» **TEXTE SOURCE**:
==============================

9. Le Bon Marché Rive Gauche et la Grande Épicerie de Paris
Au bout de la rue de Verneuil, redescends la rue du Bac : au fil des façades, tu rejoins l’un des temples historiques du shopping parisien, le Bon Marché Rive Gauche.
Du petit commerce au grand magasin iconique
À son origine, en 1838, ce n’est qu’une modeste mercerie de quartier. Aujourd’hui, c’est l’un des grands magasins les plus élégants de Paris, connu pour :
- ses sélections pointues de marques,
- ses expositions éphémères,
- son ambiance à la fois chic et chaleureuse.
Juste à côté, un paradis pour les gourmets : la Grande Épicerie de Paris. On y trouve :
- produits d’exception,
- spécialités du monde entier,
- ingrédients rares,
- beaux rayons de boulangerie, pâtisserie, épicerie fine.
C’est le genre d’endroit où l’on peut passer une heure à simplement regarder, sentir, imaginer des recettes.
Bon Marché Rive Gauche – 24 rue de Sèvres, Paris 7ᵉ
La Grande Épicerie de Paris – 38 rue de Sèvres, Paris 7ᵉ.
10. L’église Saint-Sulpice, mystères et lumière
En remontant la rue de Sèvres jusqu’à la rue du Vieux-Colombier, tu arrives face à l’église Saint-Sulpice.
Une église au cœur des intrigues
Saint-Sulpice a gagné une notoriété mondiale avec “Da Vinci Code” de Dan Brown, qui en a fait un élément clé de son intrigue.
Au-delà de la fiction, l’église abrite un instrument fascinant : un gnomon, sorte de cadran astronomique géant.
Le principe :
- une lentille laisse entrer un rayon de lumière,
- ce rayon se déplace sur le sol et un obélisque,
- le tout permet de déterminer les dates des solstices et des équinoxes.
Pas besoin d’être passionné d’astronomie pour rester impressionné par ce mélange de science, de foi et d’architecture.
Église Saint-Sulpice – 2 rue Palatine, Paris 6ᵉ.
11. L’Odéon et la mémoire des révolutions
Avant de filer vers le jardin, fais un détour par la place Henri-Mondor. Au milieu, une statue de Danton rappelle qu’il vivait dans le quartier.
Juste à côté, la cour du Commerce Saint-André : une petite cour pavée, pleine de charme, où se trouve Le Procope, le plus vieux café de Paris. Danton, Marat et d’autres révolutionnaires y avaient leurs habitudes. C’est également ici qu’aurait été présenté pour la première fois le fameux bonnet phrygien.
En remontant la rue de l’Odéon, tu arrives devant l’Odéon – théâtre de l’Europe.
Un théâtre chargé d’histoires
Ce théâtre à l’italienne, à la façade néoclassique, est aujourd’hui classé monument historique.
Construit en 1782, il a :
- été incendié à deux reprises,
- été occupé en mai 68,
- accueilli des pièces majeures du répertoire.
C’est ici qu’a eu lieu, en 1784, la première représentation du Mariage de Figaro de Beaumarchais, après plusieurs années de censure.
Odéon – théâtre de l’Europe – Place de l’Odéon, Paris 6ᵉ.

==============================

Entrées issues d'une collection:
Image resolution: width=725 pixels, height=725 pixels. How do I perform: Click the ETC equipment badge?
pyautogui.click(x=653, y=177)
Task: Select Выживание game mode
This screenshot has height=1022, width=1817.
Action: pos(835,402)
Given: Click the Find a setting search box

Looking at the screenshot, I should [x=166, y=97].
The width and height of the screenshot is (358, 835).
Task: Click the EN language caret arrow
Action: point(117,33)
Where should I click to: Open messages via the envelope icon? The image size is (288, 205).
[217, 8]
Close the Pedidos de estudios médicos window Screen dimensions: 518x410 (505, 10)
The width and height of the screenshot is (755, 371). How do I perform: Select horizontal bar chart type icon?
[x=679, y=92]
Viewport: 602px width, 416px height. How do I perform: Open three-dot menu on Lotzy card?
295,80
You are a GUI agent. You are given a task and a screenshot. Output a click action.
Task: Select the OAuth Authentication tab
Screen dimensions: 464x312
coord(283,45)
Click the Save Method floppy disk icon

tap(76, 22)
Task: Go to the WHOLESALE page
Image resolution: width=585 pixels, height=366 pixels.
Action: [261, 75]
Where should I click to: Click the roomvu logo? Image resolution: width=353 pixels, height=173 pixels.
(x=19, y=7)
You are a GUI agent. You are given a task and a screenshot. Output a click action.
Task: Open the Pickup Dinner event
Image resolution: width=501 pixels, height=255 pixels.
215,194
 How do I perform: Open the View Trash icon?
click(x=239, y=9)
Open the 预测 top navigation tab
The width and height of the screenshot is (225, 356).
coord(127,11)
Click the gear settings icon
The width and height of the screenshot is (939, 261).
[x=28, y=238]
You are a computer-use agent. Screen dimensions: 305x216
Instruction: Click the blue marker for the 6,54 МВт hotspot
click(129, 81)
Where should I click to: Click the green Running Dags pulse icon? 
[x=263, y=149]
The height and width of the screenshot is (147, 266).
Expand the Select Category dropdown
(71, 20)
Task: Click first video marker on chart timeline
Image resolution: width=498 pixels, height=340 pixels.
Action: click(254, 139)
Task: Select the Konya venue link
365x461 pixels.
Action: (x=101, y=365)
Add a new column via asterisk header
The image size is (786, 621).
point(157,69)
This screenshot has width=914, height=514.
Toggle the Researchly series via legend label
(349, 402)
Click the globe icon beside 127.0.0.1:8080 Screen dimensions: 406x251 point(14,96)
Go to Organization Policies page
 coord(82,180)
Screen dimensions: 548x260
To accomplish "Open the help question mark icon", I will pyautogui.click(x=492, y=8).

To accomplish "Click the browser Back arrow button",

==============================

Indiquez si chacune des affirmations suivantes concorde avec le texte source, en répondant par oui ou par non et en citant mot pour mot les termes du texte qui permettent de trancher. 1. Le Bon Marché Rive Gauche n'était, à son origine en 1838, qu'une modeste mercerie de quartier. 2. Le théâtre de l'Odéon a été incendié une seule fois. 3. Le Procope se trouve sur la place Henri-Mondor. Les lignes n'interviennent nullement ici.

1. Oui : « À son origine, en 1838, ce n’est qu’une modeste mercerie de quartier. »
2. Non : « été incendié à deux reprises ».
3. Non : « Juste à côté, la cour du Commerce Saint-André : une petite cour pavée, pleine de charme, où se trouve Le Procope ».